Where the defendant indicated he understood the elements of the offense to which he was pleading guilty and applicable penalties and had no questions, and the record was devoid of any indication that the defendant was not informed of the nature of the charge against him, the court properly could rely on the presumption that he was informed by his attorney of the charge and the elements of the charge.
When presented with an allegation of jury misconduct in a criminal case, the trial court, under the 1995 Supreme Court case of State v. Brown, "must conduct a preliminary inquiry, on the record … regardless of whether an inquiry is requested by counsel."
A court can find that a party who regularly consulted 26 company and jobposting Web sites and made more than 250 job contacts engaged in a reasonable and diligent job search, even though he did not pursue jobs in other states.
The parents of an adult child are not legally responsible for the conduct of that child, in the absence of any custodial or other, special relationship that may exist when an adult child has a special need for care or supervision.
A claimant who disputes an insurance company's decision that she did not qualify for long-term benefits based on physical disability may be required to prove that the decision was arbitrary and capricious.
As the 2000 Supreme Court explained in Groton v. United Steelworkers of America, pleas made under the Alford doctrine and nolo contendere pleas "may not be used against the defendant as an admission in a subsequent criminal or civil case."
It may exceed the express and implied authority of a state ethics enforcement officer, to opine that a state employee likely violated the Ethics Code, if the officer dismissed a case against the state employee because it would be difficult to show probable cause.
An attorney who allegedly fails to pay an invoice promptly despite repeated promises can engage in conduct prejudicial to the administration of justice, in violation of Rule 8.4(4) of the Rules of Professional Conduct.
To obtain review of an unpreserved claim of constitutional error under the 1989 Connecticut Supreme Court case of State v. Golding, a defendant need only raise that claim in his main brief wherein he must, as stated in the 2009 Appellate Court decision in State v. Wright, "present a record that is [adequate] for review and affirmatively [demonstrate] that his claim is indeed a violation of a fundamental constitutional right;" and, to the extent that the Supreme Court's 2002 decision in State v. Ramos and its progeny requires an affirmative request for Golding review, those cases were overruled.
Although the outright denial of a defendant's opportunity to impeach a witness for motive, bias and interest implicates the constitutional protection of the confrontation clause, such a denial is subject to harmless error analysis.

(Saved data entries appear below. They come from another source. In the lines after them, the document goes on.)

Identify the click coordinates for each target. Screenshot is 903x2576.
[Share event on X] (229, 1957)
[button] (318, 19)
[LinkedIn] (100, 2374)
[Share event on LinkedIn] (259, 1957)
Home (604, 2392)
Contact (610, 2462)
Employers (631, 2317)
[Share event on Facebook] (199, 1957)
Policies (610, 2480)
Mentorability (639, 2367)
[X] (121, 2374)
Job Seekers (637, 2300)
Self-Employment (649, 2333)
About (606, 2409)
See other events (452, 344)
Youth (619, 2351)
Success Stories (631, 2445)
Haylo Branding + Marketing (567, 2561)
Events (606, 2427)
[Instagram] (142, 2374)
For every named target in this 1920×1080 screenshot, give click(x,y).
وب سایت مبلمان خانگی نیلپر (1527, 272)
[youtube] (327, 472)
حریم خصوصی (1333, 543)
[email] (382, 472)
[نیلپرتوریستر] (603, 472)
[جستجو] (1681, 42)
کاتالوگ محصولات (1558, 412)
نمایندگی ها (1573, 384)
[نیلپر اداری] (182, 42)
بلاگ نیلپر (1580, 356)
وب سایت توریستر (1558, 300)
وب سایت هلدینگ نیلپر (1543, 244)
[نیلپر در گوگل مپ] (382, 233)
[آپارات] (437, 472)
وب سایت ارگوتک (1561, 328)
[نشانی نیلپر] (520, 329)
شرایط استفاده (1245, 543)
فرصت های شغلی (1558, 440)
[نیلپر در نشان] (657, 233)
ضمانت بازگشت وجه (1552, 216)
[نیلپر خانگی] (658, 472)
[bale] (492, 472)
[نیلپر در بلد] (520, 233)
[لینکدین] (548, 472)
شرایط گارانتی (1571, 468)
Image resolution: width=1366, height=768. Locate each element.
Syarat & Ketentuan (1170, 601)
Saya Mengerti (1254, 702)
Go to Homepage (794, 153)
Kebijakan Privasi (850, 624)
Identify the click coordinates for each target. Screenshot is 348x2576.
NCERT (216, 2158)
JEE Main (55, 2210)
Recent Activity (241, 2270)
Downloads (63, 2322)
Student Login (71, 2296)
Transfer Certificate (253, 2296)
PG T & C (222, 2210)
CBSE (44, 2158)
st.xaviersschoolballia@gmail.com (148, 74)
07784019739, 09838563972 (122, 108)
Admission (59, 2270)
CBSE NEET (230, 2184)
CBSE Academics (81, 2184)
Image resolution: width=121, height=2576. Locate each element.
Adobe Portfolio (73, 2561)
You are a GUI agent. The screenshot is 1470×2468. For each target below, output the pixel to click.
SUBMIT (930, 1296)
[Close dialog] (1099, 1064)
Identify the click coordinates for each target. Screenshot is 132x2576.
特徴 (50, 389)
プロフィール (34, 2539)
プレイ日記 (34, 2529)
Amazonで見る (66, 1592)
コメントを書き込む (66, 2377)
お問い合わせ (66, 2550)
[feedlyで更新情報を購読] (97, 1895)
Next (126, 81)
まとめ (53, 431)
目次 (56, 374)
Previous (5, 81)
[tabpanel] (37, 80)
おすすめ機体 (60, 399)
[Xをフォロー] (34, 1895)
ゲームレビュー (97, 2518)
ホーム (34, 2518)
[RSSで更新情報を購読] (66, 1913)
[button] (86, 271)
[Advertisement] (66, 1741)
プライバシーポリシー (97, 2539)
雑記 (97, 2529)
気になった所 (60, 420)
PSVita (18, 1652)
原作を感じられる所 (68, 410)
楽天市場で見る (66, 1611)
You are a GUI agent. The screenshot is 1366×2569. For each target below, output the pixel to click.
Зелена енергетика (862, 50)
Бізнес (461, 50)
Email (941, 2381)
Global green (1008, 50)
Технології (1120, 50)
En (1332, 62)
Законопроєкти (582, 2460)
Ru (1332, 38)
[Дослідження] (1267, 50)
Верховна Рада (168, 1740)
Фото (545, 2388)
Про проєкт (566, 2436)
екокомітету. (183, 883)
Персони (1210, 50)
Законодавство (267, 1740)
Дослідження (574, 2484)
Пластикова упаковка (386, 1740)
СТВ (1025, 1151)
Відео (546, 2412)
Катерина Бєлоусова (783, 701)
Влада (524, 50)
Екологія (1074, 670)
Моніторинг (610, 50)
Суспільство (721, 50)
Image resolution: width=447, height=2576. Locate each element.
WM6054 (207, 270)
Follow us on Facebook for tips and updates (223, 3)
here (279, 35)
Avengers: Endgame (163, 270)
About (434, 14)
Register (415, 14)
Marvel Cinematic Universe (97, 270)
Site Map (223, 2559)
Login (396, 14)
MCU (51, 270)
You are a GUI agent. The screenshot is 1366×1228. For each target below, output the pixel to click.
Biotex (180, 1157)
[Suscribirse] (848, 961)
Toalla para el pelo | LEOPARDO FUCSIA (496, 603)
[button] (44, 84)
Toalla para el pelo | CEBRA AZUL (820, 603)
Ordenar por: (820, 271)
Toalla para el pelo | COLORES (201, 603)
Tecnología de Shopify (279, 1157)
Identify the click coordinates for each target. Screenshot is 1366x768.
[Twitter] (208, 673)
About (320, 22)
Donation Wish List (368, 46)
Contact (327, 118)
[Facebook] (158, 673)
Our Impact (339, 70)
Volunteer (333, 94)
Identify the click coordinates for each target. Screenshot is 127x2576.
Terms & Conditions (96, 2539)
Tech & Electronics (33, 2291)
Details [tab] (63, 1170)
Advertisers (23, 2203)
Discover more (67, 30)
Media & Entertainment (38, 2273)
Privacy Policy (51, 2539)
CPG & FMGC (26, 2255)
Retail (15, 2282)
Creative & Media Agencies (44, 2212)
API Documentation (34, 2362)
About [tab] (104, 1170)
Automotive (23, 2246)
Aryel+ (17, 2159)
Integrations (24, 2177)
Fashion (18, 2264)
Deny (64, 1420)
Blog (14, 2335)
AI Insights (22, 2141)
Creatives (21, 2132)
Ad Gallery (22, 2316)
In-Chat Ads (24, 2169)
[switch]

When evidence is proffered under one of the exceptions to Connecticut's rape shield statute, Connecticut General Statutes §54-86f, to support an alternative theory concerning the source of the victim's injuries, it will almost always be deemed more probative than prejudicial because it implicates the defendant's constitutional right of confrontation.
Given the statutory scheme demonstrating that the legislature intended for conservatorships to be limited in scope and not to unnecessarily restrict the conservatee's independence, a conserved person has the ability to consent to sexual conduct.
In a residential foreclosure action in which the parties participated in court-sponsored forbearance mediation where a final forbearance agreement was reported to the court, a defendant may counterclaim for damages allegedly caused by the plaintiff's subsequent pursuit of the foreclosure complaint in an alleged breach of the forbearance agreement.
A contract provision calling for the imposition of a penalty for the breach of the contract is contrary to public policy and invalid, but a liquidated damages provision that fixes the amount of damages to be paid in the event of a breach is enforceable if it satisfies certain conditions.